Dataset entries
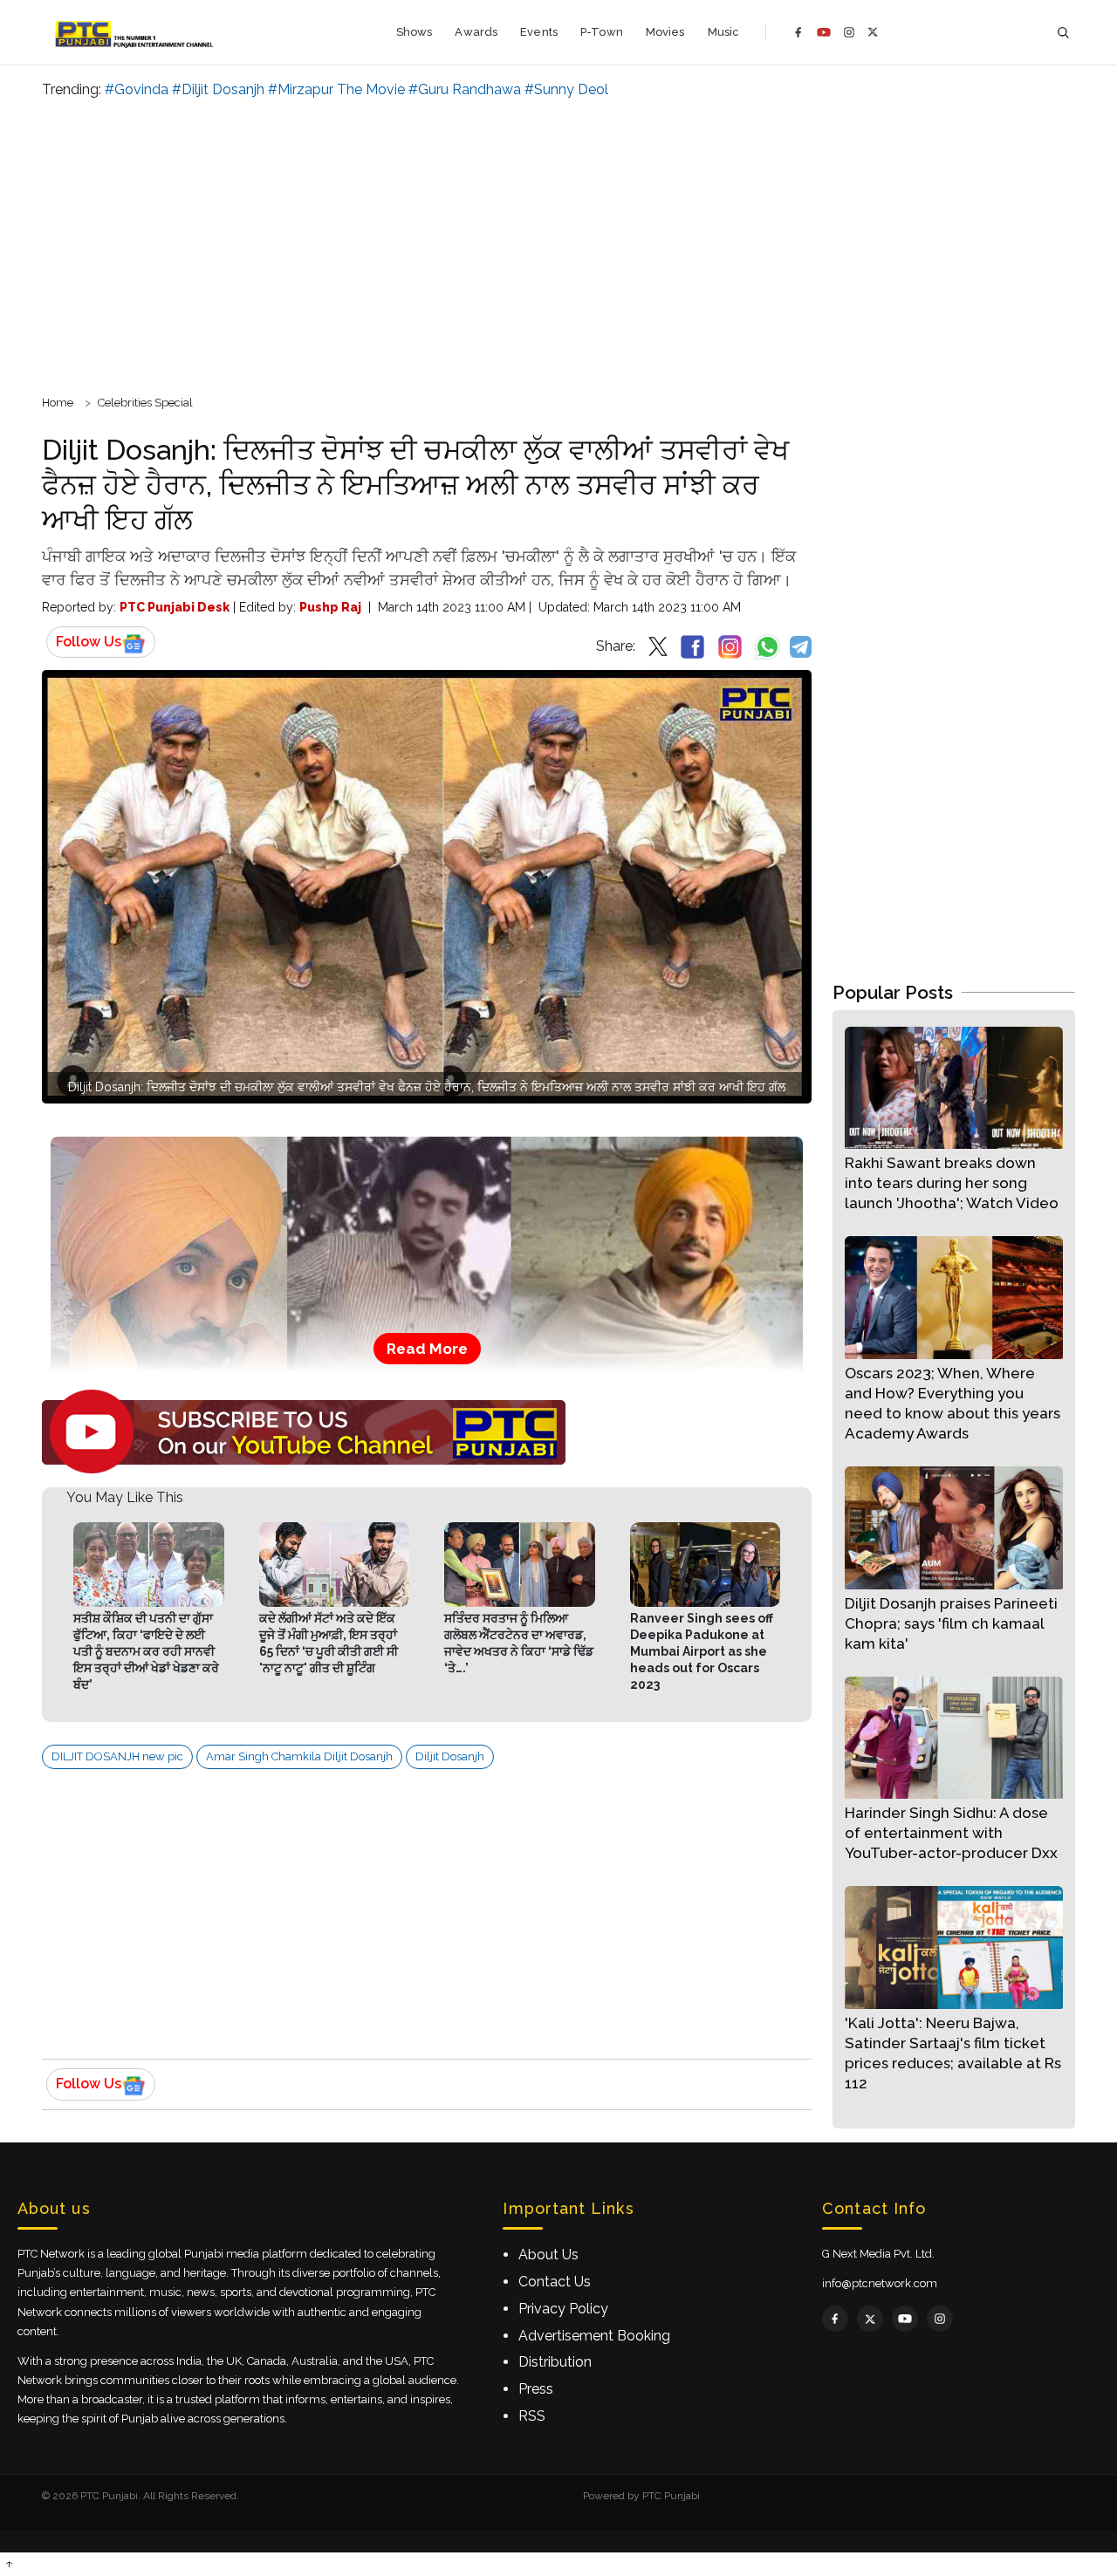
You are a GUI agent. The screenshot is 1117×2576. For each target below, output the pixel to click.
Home (57, 402)
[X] (873, 32)
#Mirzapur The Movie (336, 89)
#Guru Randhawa (464, 89)
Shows (414, 31)
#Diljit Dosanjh (218, 89)
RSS (531, 2416)
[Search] (1063, 32)
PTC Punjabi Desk (175, 607)
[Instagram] (849, 32)
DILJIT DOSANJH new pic (117, 1756)
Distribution (555, 2362)
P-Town (601, 31)
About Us (548, 2254)
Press (535, 2389)
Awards (476, 31)
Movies (665, 31)
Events (539, 31)
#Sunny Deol (566, 89)
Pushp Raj (330, 607)
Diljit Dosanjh (449, 1756)
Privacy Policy (563, 2308)
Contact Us (554, 2281)
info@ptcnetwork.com (879, 2283)
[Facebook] (798, 32)
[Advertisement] (558, 244)
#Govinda (136, 89)
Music (724, 31)
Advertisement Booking (594, 2335)
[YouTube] (824, 32)
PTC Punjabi (671, 2496)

# [What to work on]
Each line from the start of the entries above through the line with "[Search] (1063, 32)" should be duplicated exactly, leaving out the pictures.

# [Output below]
You are a GUI agent. The screenshot is 1117×2576. For each target below, output the pixel to click.
Home (57, 402)
[X] (873, 32)
#Mirzapur The Movie (336, 89)
#Guru Randhawa (464, 89)
Shows (414, 31)
#Diljit Dosanjh (218, 89)
RSS (531, 2416)
[Search] (1063, 32)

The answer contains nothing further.